> _Reading text_
## BEGIN
Analysis and decision
[8]
The Solicitor General essentially made submissions based on three broad
propositions:
1.
(a)
That Thom was wrongly decided; the proposition that a statement by the
Lord Advocate could constitute a binding renunciation of the right to prosecute was not
supported by the Institutional writers and was inconsistent with the general principle that
the Lord Advocate's power was not subject to the control of the courts other than on the
ground of oppression; (b) Whilst such statement by the Lord Advocate should normally be
capable of being relied on, where she proposed otherwise, the matter should not be
5
determined by means of a plea in bar of trial under an absolute rule as in Thom, but as part
of a plea of oppression advanced by the putative panel.
2.
In any event, Thom was no longer good law and should not be followed, having
regard to the public interest in the suppression and prosecution of crime and gr eater
recognition of the rights, including Convention rights, of complainers.
3.
Separatim, in any event, Thom could and should have been distinguished on its facts,
leading to a different result.
[9]
We will address these three issues in turn.
1. (a) That Thom was wrongly decided
[10]
The Solicitor General noted that Thom proceeded on a concession from the then
Solicitor General (p 50 ) that "where the Lord Advocate has publicly relinquished or
discharged his right of prosecution in the case of a particular charge against a particular
individual - or has made a public announcement which falls to be construed as such a
relinquishment or discharge ­ no prosecution on that charge may competently follow". The
Solicitor General submitted that the court did not examine the concession to see whether it
was well founded and so the decision had to be approached with caution. We cannot accept
that submission. It is clear from the decision in Thom that the distinguished and very
experienced full bench considered that the concession had properly been made. By contrast,
the qualification which had accompanied the concession was rejected by them as an
incorrect statement of the law. We are unable to conclude that the concession did not accord
with the views on the law of the bench itself.
## END
> _What you are asked to do_
According to the court's analysis above, what did the full bench in Thom reject as an incorrect statement of the law?

> _Dataset excerpt_
## BEGIN
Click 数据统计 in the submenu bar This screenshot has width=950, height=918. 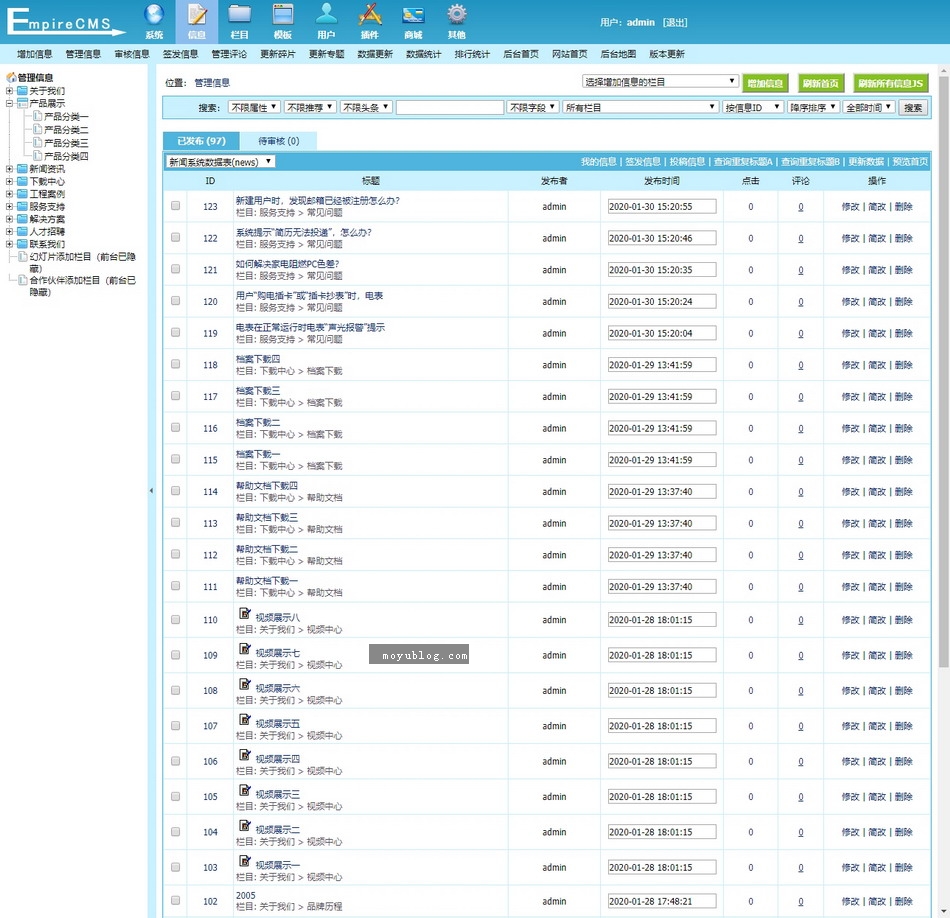(423, 54)
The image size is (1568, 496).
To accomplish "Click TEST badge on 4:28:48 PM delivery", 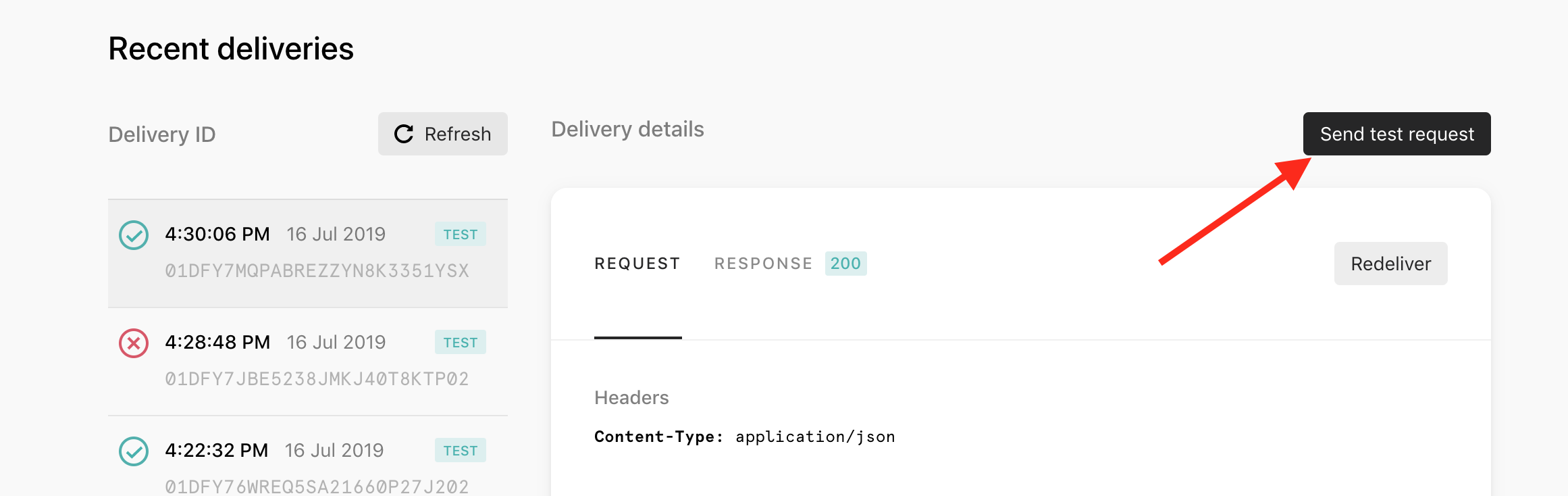I will pyautogui.click(x=460, y=343).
## END
> _Finished answer_
The qualification that had accompanied the then Solicitor General's concession.